Mystery boat?

She looks like a Signet Super 20+, maybe a larger alloy job on the same sort of 1960's pattern.

I must say she looks like a Signet, except for the size and location of the middle window ?

No defnitely not a Signet.

Thompson T24?

Don't think so. It does not look much like the pictures I've found of one.

It looks to have a triple keel unless its the angle of the bottom photo. If it has that shouuld narrow it down a bit

Yes. Definitely a triple keel. If you Photoshop it and lighten the shadows you can clearly see the bilge keel on the port side.
I reckon the starboard side keel has been removed , hence the oil drum and the pieces of wood propping up that side.


I have seen that ugly shape of the cabin roof/ forehatch before but cannot place it.
 
xeitosaphil and I said she LOOKS LIKE a Signet, and made it clear we don't think she is one, seems bigger to me and still looks alloy even though that's not very logical.

That coachroof pattern was very popular in the 60's, and includes everything from Halcyons and Sabres to Excaliburs.
 
She looks like the marine equivalent of a 'cut and shut' of the automobile world.

Some aluminium hull with a fibreglass cabin and deck attached from a donor vessel.

Avoid!

A good project for someone with the inclination.
 
As per another reply, I'd say Ferro. Not metal of any kind due to the rounded hull form.
My first glance made me think (poor) ferro: the hull does not look good. The coachroof looks like a GRP moulding though, and looks vaguely familiar, as someone else said. That does not mean the hull has to be GRP, you do find odd mixes. Once met a lovely wooden carvel hull with a GRP Nic 32 GRP coachroof moulding - and that had actually been built by Nicholsons as one of the "Yeomans" - in the dying days of wooden racing yacht building.
 
xeitosaphil and I said she LOOKS LIKE a Signet, and made it clear we don't think she is one, seems bigger to me and still looks alloy even though that's not very logical.

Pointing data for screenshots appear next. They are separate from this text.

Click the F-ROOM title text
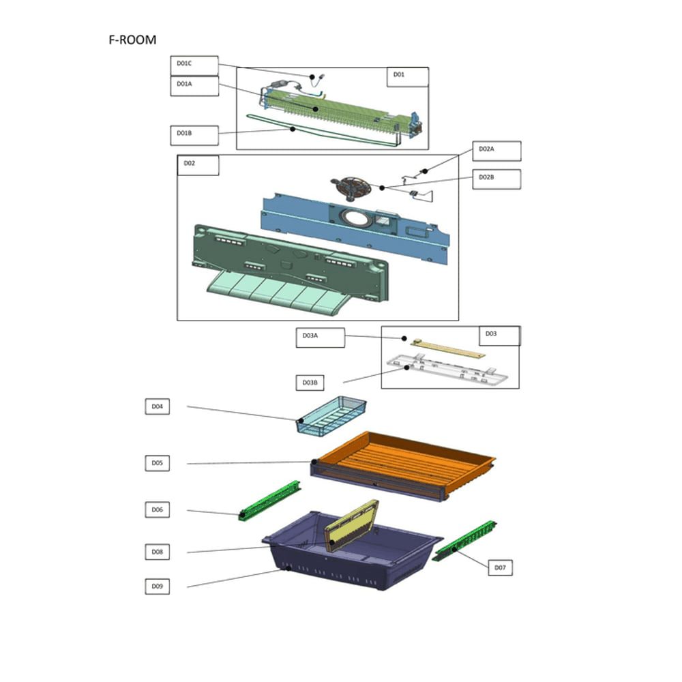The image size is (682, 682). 132,40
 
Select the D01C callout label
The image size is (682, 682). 194,65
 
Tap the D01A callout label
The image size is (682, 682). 194,86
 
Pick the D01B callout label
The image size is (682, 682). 194,136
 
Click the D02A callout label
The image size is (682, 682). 496,151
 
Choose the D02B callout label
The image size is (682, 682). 496,179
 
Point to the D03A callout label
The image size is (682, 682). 320,338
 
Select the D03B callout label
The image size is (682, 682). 310,383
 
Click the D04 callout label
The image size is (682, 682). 157,406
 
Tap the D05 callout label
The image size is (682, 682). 157,463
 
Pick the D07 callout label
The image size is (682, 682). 500,567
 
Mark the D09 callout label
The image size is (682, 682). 157,587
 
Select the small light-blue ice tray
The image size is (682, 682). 331,415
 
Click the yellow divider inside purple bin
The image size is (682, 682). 351,526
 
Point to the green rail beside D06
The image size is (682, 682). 269,500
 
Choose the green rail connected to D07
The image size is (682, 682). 464,541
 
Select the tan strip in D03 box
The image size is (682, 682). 447,349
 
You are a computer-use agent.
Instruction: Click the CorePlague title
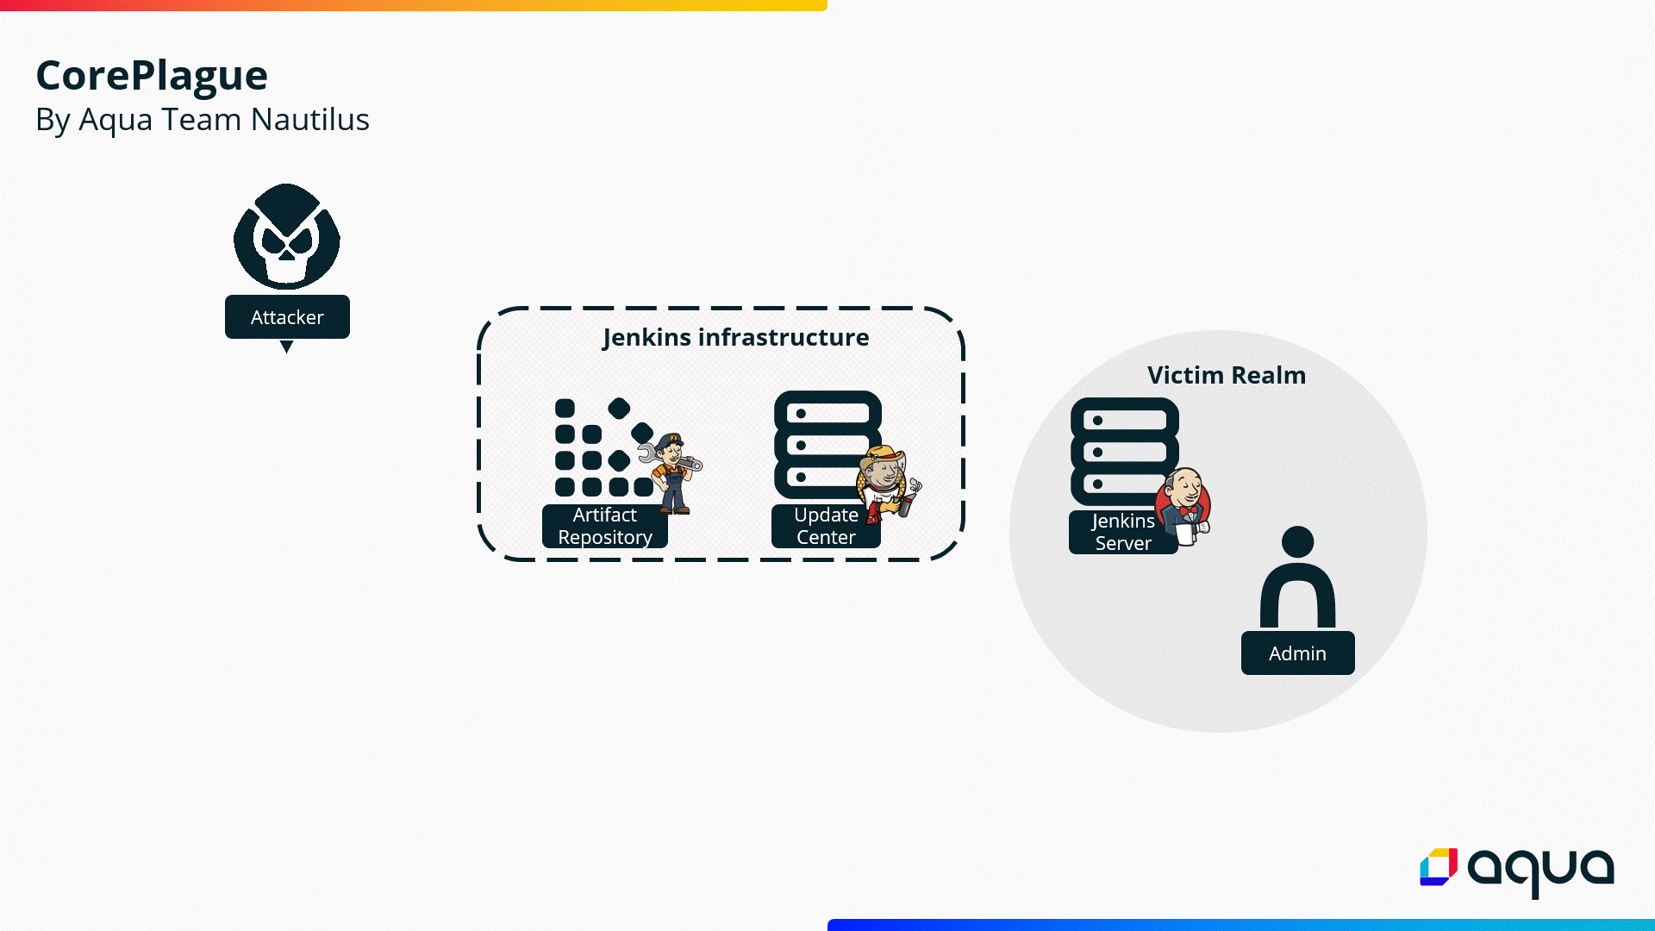click(152, 76)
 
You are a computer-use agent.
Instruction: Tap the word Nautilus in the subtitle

That coachroof pattern was very popular in the 60's, and includes everything from Halcyons and Sabres to Excaliburs.

Post war we had loads of alloy available and a lot of people who could work it that came from the aero industry.


Brian
 
It looks like either fibre Glass or Aluminium, can't see that the hull thickness is anything like thick enough at the sheer line to be Ferro Cement? It does look though like a fibre glass coach roof, Could the deck and coach roof moulding be separate addition? The position of the windows with the odd size middle window doesn't really conform to any of the window arrangements I have seen. Could it have been a Self Build fit out from a Production Hull Usually the two aft windows are the same size contained in the upper section of the coach roof, and any windows in the lower section being small oblong ones. I also can't help feeling this hull may have been made as a Fin only the bilge keel doesn't look like the same material as the rest of the hull and the OP’s partner could have been in the process of fitting the bilge keels before he passed away hence only one in the photo?

It doesn't seem like a production yacht to me, too many variables, a home build of various bits seems more likely IMO

More info on length, beam, photos of the foredeck, cockpit, rudder profile etc would be helpful to rule out a production yacht?

I know it’s a lot to ask for but any chance of more photos, the two photos you have supplied are not really very helpful in detail when it come to identifying the make.
 
But it doesn't. No more than it looks like an A22.

Come on now Vic if you look at the two photos below I posted surely you can see the resemblence?

I know the angle of the photos are not quite the same the blue one is more horizontal but if you move the middle window and reduce its size, and loose what I consider to be a add on bilge keel they do look similar don't they?